Chapter 20
CHAPTER TWENTY
She stood before him in the quiet of the hall, her hair damp and tangled, streaks of soot tracing her cheeks like war paint.
Even like that, with blood on her sleeve, smoke clinging to her skin, fear still trembling faintly in her hands, she was beautiful in a way that made something inside him ache.
Her eyes, red from tears, still caught the firelight and held it as if it belonged to her.

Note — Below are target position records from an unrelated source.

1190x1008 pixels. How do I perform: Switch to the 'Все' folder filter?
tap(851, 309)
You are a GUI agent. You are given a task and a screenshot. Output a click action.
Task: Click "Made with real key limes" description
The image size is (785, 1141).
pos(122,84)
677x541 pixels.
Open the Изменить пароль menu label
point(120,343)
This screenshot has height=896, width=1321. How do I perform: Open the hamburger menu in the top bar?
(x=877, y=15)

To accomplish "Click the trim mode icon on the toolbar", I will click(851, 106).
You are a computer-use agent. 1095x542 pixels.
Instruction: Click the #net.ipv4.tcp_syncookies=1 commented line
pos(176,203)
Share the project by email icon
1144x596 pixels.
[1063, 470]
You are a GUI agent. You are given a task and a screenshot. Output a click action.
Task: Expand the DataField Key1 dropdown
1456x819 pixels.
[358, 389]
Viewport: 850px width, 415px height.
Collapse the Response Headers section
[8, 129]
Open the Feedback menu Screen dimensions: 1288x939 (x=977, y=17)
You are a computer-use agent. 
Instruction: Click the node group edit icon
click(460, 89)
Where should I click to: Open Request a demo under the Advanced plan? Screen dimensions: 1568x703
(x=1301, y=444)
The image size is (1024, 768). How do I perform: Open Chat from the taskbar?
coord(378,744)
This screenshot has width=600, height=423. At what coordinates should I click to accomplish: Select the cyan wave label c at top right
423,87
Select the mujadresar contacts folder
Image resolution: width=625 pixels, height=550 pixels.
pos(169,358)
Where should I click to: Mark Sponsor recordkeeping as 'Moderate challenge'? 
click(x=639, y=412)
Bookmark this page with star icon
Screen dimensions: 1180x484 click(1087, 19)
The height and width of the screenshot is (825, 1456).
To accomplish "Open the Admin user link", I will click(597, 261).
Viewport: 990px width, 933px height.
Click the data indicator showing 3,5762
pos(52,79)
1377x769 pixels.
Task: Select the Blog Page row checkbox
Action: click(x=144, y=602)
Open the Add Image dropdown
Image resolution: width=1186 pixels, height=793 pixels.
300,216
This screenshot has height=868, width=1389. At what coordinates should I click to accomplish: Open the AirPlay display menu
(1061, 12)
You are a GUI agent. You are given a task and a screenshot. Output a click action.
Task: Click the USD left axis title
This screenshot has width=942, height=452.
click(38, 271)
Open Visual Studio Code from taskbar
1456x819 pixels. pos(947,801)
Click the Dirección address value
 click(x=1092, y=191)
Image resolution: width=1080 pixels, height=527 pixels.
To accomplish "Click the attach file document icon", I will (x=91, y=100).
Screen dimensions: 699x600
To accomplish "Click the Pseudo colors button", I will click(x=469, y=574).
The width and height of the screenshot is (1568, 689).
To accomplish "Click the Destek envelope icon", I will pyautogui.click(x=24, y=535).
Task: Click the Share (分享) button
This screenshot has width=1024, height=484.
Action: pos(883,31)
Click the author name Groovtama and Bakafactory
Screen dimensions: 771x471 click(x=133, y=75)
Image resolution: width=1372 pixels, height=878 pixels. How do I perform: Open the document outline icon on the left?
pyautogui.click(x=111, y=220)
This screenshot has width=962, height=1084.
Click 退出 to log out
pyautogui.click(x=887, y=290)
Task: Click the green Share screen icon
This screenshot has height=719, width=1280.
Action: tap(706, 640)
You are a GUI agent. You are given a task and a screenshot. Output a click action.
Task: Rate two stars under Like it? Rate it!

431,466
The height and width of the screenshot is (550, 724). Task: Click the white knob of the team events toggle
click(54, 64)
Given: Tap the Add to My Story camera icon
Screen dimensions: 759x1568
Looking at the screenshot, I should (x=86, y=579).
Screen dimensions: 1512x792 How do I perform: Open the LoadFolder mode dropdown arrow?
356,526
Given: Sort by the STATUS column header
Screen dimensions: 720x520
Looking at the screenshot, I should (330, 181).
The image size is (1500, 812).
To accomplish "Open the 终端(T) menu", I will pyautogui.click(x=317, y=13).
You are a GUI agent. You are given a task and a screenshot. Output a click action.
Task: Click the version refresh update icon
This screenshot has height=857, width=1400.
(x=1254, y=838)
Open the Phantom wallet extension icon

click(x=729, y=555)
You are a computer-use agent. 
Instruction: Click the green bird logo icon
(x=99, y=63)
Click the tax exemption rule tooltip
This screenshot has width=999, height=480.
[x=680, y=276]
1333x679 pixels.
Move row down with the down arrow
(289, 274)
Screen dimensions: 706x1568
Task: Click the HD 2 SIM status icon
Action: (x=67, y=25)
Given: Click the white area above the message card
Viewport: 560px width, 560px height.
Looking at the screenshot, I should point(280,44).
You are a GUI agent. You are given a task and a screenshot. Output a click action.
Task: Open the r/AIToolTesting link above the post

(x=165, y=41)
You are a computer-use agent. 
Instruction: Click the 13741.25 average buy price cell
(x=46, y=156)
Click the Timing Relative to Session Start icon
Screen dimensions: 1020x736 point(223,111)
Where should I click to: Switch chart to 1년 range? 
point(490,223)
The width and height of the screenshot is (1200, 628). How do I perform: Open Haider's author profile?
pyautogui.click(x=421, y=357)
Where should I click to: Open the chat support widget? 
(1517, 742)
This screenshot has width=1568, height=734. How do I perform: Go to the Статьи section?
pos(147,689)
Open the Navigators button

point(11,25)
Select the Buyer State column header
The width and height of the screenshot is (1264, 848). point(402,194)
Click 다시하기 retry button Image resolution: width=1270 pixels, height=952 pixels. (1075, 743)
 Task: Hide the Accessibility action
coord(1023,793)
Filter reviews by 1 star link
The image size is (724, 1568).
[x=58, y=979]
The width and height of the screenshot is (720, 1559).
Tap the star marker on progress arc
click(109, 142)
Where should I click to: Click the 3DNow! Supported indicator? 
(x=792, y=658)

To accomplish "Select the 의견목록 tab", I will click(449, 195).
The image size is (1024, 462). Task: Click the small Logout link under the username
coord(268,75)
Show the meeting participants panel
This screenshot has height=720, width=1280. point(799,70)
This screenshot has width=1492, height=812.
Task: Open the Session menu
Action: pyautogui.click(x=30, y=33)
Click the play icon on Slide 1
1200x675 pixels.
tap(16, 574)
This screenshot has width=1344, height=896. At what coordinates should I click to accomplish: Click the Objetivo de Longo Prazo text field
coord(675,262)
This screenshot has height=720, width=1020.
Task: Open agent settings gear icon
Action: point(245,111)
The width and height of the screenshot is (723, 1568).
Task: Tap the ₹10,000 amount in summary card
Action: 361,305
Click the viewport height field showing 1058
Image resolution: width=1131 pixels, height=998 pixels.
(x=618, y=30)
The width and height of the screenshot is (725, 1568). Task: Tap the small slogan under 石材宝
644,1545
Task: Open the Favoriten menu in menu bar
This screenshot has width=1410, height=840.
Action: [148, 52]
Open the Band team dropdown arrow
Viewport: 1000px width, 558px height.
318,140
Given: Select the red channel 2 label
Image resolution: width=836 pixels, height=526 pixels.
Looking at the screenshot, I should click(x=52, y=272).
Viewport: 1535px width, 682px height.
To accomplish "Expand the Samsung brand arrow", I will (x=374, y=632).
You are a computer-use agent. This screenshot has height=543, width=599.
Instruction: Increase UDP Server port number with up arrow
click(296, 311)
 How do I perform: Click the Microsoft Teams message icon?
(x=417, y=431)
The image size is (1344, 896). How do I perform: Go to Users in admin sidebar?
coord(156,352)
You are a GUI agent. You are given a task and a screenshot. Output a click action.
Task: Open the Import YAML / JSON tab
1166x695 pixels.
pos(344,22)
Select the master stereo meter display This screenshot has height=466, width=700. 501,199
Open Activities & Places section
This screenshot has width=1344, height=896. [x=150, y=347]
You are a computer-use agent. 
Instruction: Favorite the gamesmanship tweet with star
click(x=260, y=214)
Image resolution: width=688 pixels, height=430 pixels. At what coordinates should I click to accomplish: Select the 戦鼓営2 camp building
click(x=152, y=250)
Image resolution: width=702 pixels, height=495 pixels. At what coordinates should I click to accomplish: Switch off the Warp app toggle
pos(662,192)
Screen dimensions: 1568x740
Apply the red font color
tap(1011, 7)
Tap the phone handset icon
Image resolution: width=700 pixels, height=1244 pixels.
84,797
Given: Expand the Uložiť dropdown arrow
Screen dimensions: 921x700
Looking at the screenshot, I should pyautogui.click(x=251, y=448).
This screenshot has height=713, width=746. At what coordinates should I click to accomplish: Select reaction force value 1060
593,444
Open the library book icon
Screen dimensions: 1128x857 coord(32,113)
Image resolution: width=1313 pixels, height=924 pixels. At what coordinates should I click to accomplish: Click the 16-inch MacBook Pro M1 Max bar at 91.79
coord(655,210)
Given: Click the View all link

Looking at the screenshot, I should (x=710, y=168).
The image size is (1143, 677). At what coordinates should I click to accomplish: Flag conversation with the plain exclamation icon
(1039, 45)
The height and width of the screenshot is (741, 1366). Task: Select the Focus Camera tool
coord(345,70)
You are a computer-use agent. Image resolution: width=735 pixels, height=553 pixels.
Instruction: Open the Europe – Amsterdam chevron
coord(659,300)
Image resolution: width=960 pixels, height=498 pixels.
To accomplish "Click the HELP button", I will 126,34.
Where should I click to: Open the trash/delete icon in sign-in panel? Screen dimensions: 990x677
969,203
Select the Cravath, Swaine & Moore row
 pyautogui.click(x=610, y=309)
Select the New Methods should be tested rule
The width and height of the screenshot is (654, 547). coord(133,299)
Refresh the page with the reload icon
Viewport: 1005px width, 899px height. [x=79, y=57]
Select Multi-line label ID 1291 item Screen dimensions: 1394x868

He wanted to touch her. God help him, he wanted to draw her close, to press his mouth to her hair and tell her he would always be there to protect her, that she’d never have to run again.
The urge came sudden and sharp, cutting through the exhaustion and the chaos still ringing in his head.
He could almost feel what it would be like—her warmth against him, her breath against his throat—and for one dangerous moment, he let himself imagine it.
Then he caught himself.
No. That was not for him.
Aidan turned his gaze toward the hearth, forcing the thought away.
He could not afford to think of her like that when her brothers trusted him with her life, not when the weight of his failure still hung in the air like smoke.
She needed steadiness, not whatever weakness stirred in him when she looked at him like that.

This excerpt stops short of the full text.